▸ Data listing
○ ○ ○ ○ ○
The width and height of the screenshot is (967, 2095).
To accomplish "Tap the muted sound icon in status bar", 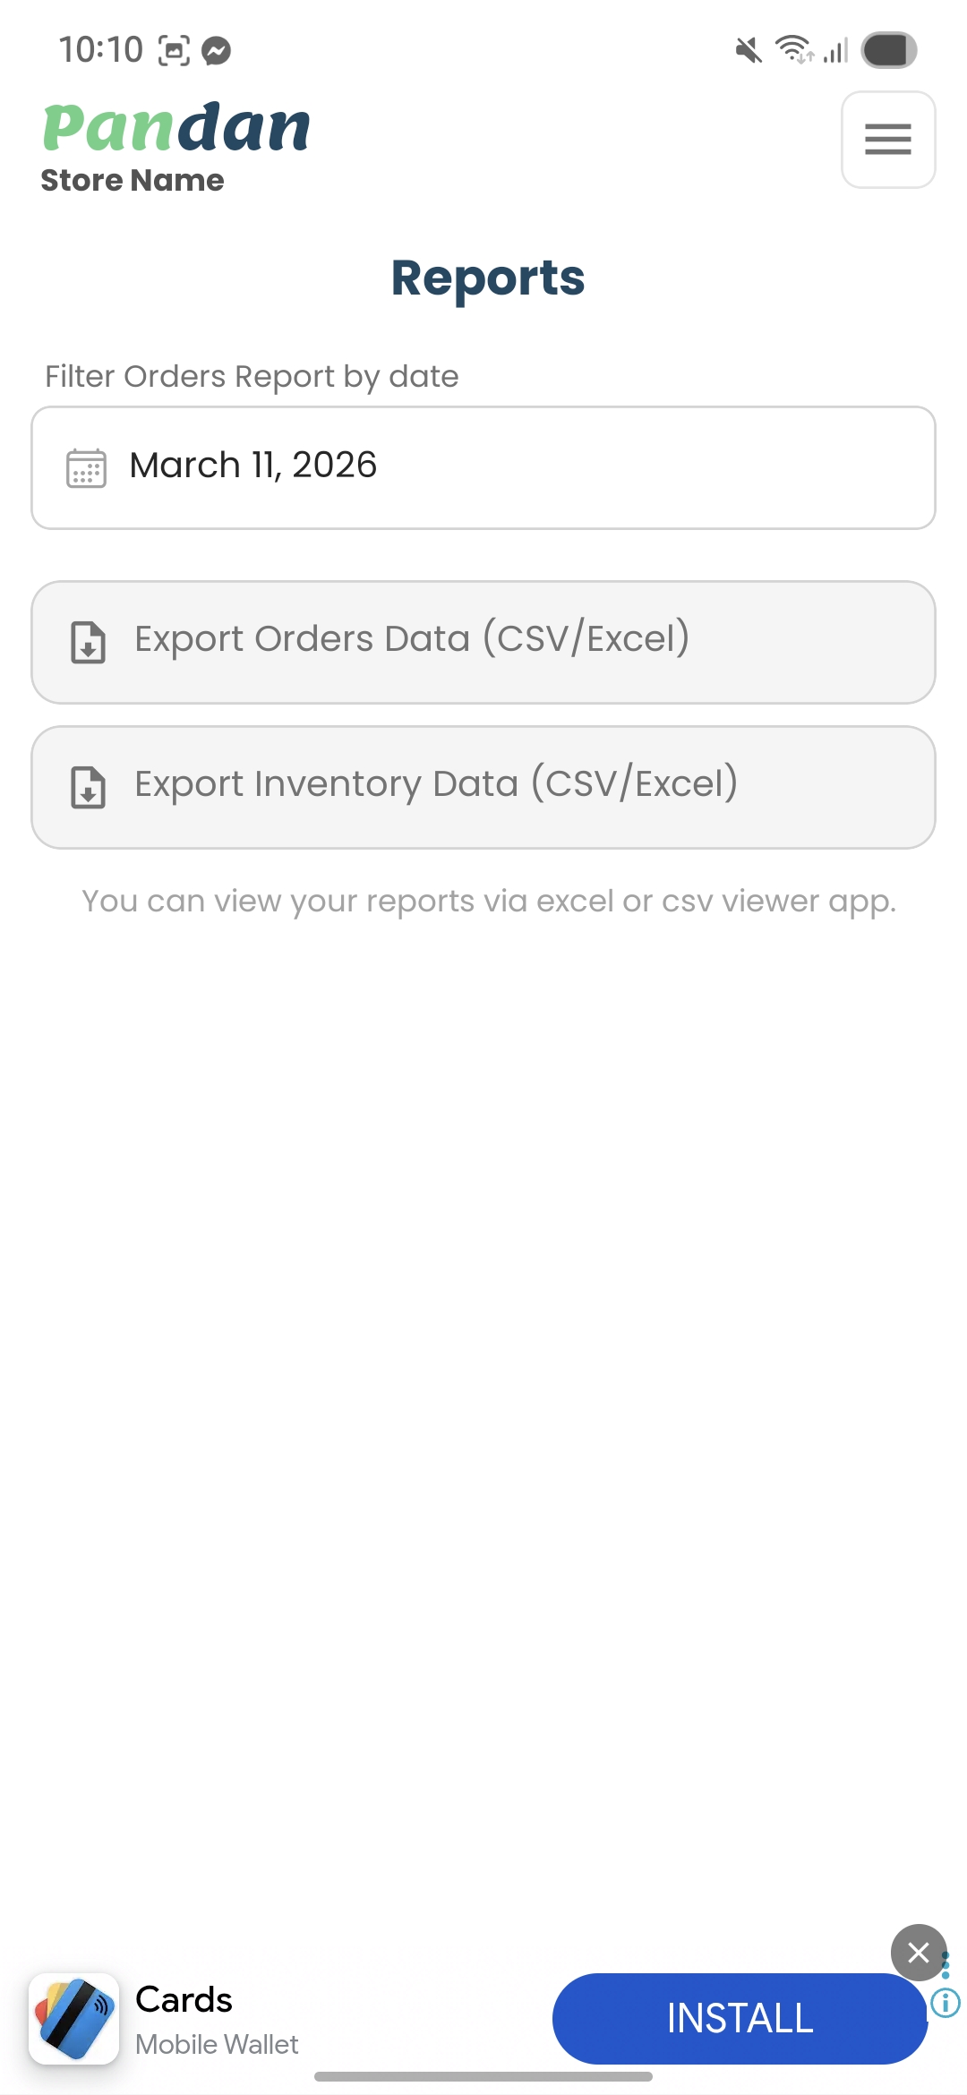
○ ○ ○ ○ ○
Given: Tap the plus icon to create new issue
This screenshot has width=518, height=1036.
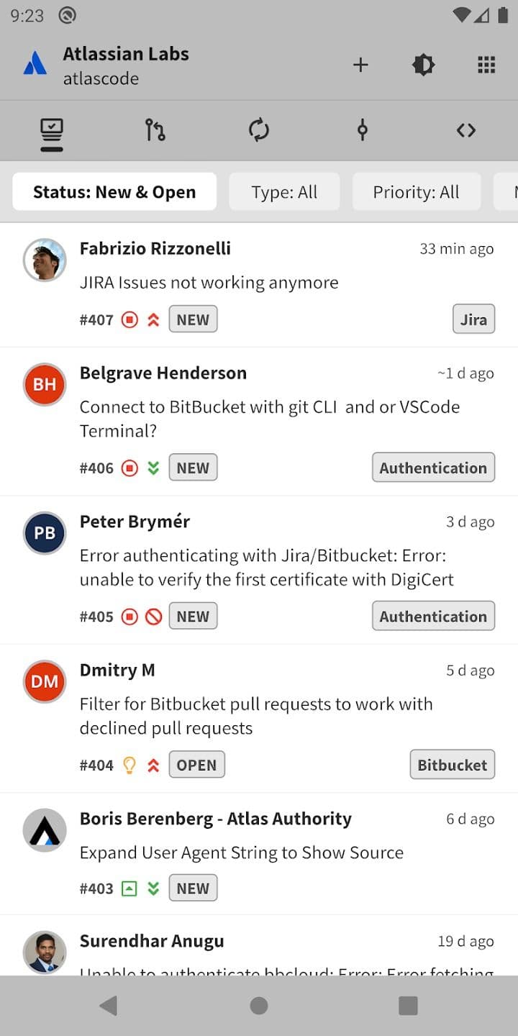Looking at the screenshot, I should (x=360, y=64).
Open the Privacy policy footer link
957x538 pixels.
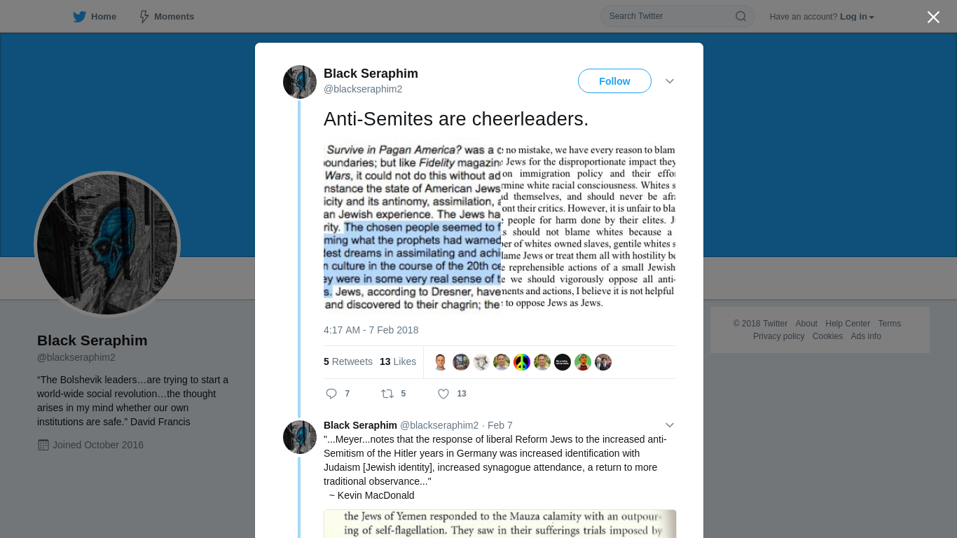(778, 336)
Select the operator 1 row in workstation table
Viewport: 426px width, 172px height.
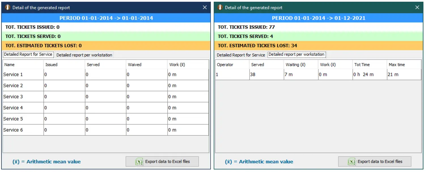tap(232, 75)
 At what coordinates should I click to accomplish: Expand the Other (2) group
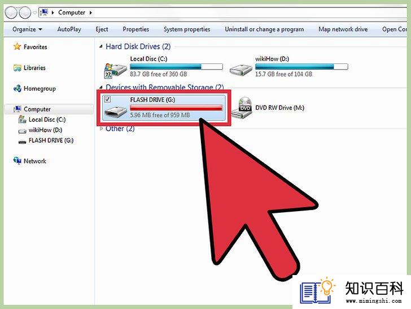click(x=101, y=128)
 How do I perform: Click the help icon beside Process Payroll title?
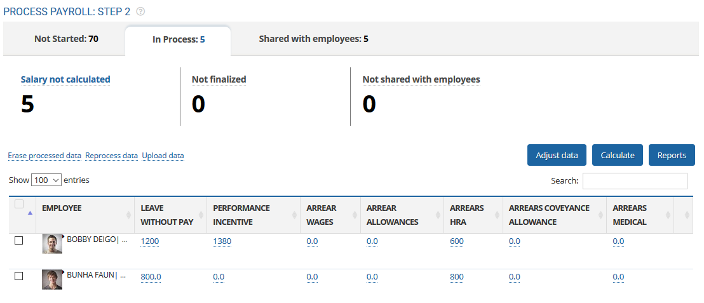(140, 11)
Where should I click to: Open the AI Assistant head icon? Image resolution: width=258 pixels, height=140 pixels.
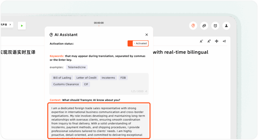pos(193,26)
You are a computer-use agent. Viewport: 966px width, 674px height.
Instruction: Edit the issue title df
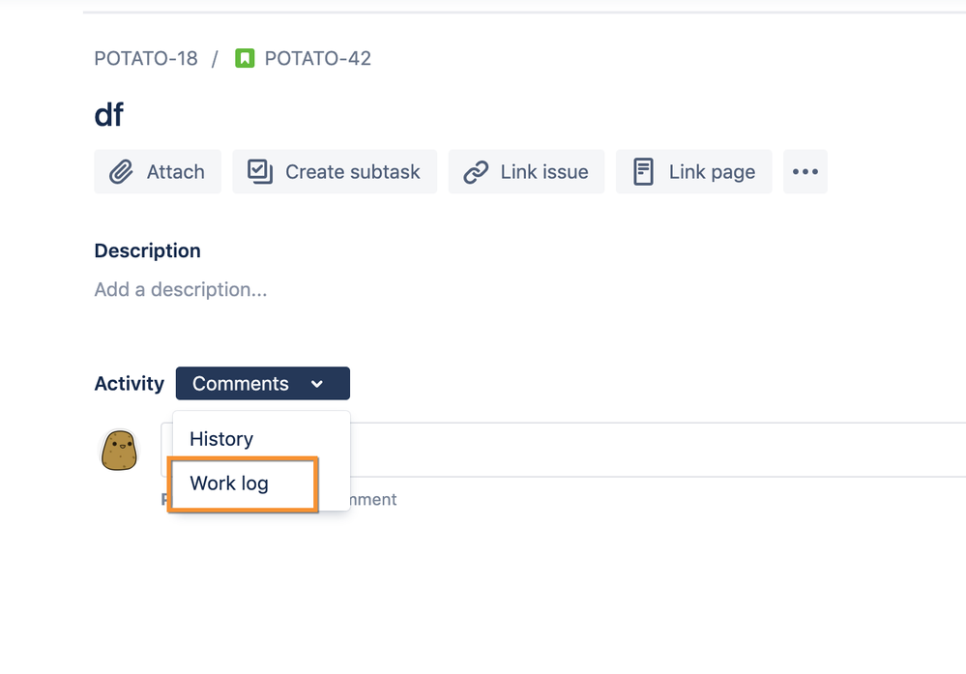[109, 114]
○ ○ ○ ○ ○
▸ Your assignment
Reproduce exactly the lines of the data above that run from the line with "The width and" down to the line with "the muted sound", both ends included. Pictures do not belong in the copy.

▸ Task answer
The width and height of the screenshot is (967, 2095).
To accomplish "Tap the muted sound icon in status bar", 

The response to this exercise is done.